Although everyone has been aware of this for a long time it still makes me a little sad. Going to the arcade as a kid was a great thrill. It was a place to hang out with friends, spend a few 10p pieces (of course it’s £1 per go now – tut) see what was new, see who had the record on Yie Ar Kung Fu and Bomberman and mix with a few shady types that your parents wouldn’t approve of. I remember the first time I saw Street Fighter, with its enormous sprites! And there was a joystick and six buttons! I don’t have that many fingers, what a challenge! I completed Double Dragon with my friend Steve on only one 10p piece, it’s easy once you know how to throw the elbow. There was a little crowd watching us too, we were heroes!
All these memories of good times are now unavailable to the next generation, and Roger Sharp of games machine manufacturer WMS Gaming agrees (obviously), “I think it’s tragic.
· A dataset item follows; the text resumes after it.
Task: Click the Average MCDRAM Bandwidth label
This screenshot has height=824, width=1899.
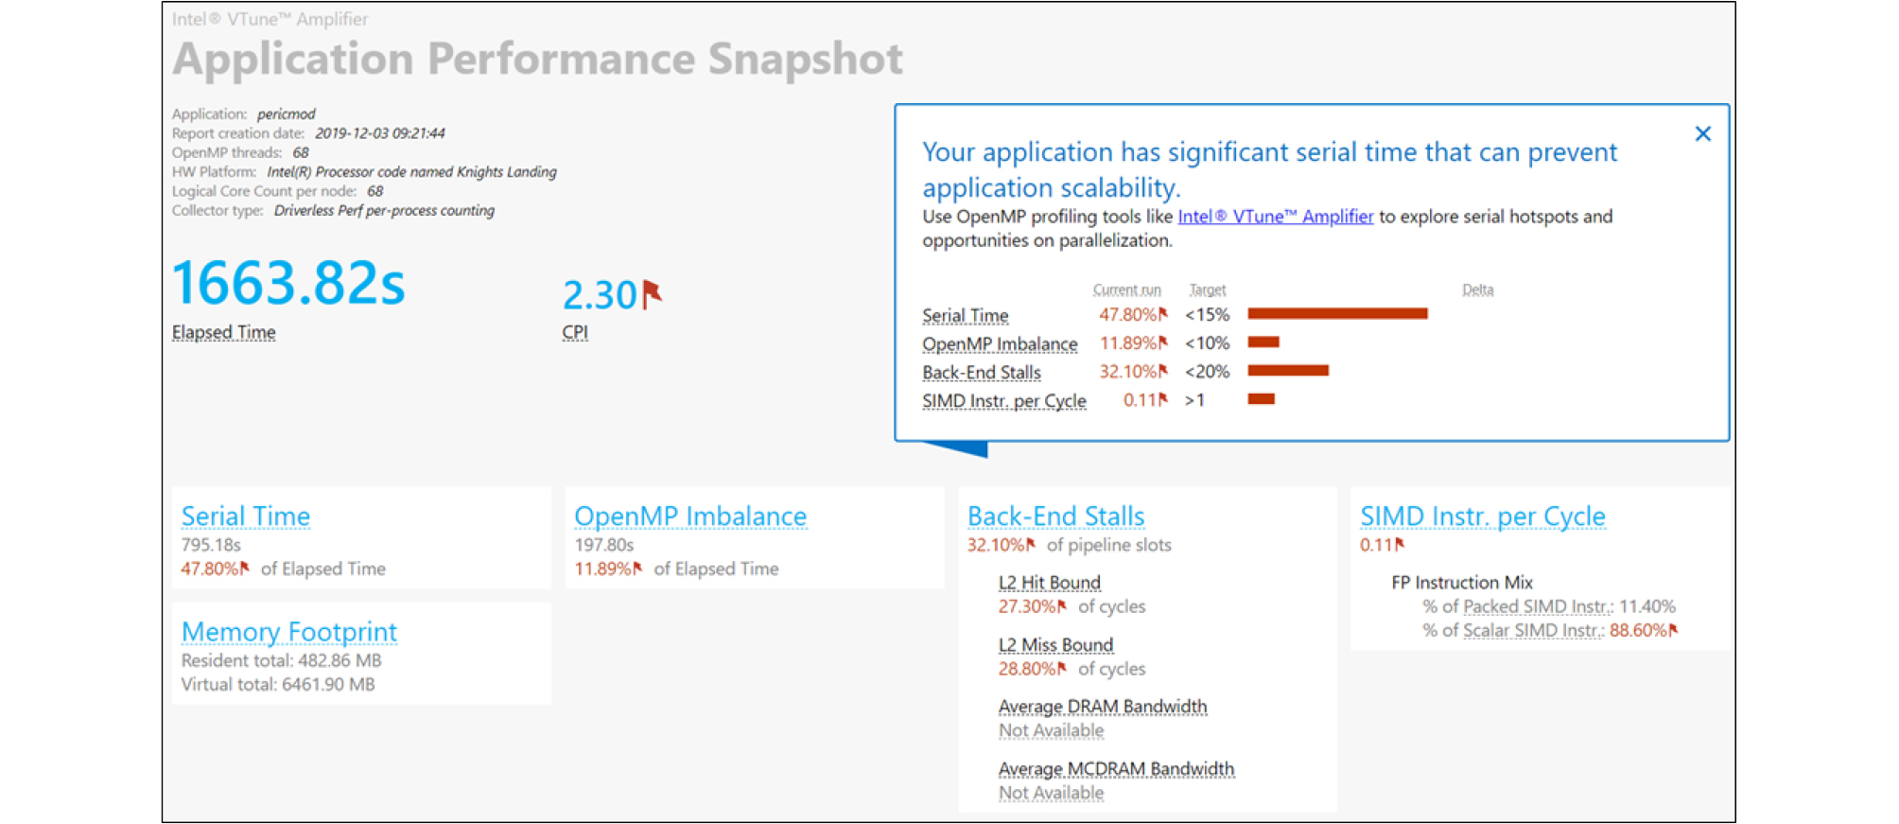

This is part of our culture.” However he goes on to say that the industry has been its own worst enemy; “…this has never been an industry full of brain surgeons. For years they didn’t have to do a lot of work to get customers, then when they were faced with competition, they lost them. It’s pathetic.”
The arcades used to be on the cutting edge of technology, in terms of software, hardware and peripherals, and we gamers owe them a lot. For example, in 1975 Gun Fight was the first game to make use of a microprocessor, 1980 saw the release of Pac-Man (which you may have heard of) but also King and Balloon, which was the first game to feature synthesized voices. In 1981 Donkey Kong was the first platform game, and 1983 saw the first truly 3D polygon based game with I, Robot (nothing to do with the Will Smith movie). There are many more examples too.
Problems started though because the industry did not keep pace with the home console market, and the pricing policy was ludicrous, an arcade owner would be charged $14,000 for one cabinet when anybody else could buy a console for around $300.
Of course the new generation of gamers will not care one jot about this and rightly so. You don’t miss what you never had and progress is not only inevitable, but necessary in order to keep the industry vibrant and alive. But it doesn’t stop us old farts bemoaning the loss of part of our childhood. Maybe in the future the arcade based gaming culture of the 70’s and 80’s will be looked upon with the same rose-tinted spectacles as my parents use to remember the music scene of the 50’s and 60’s. I hope so, it deserves it.
HA DU KEN!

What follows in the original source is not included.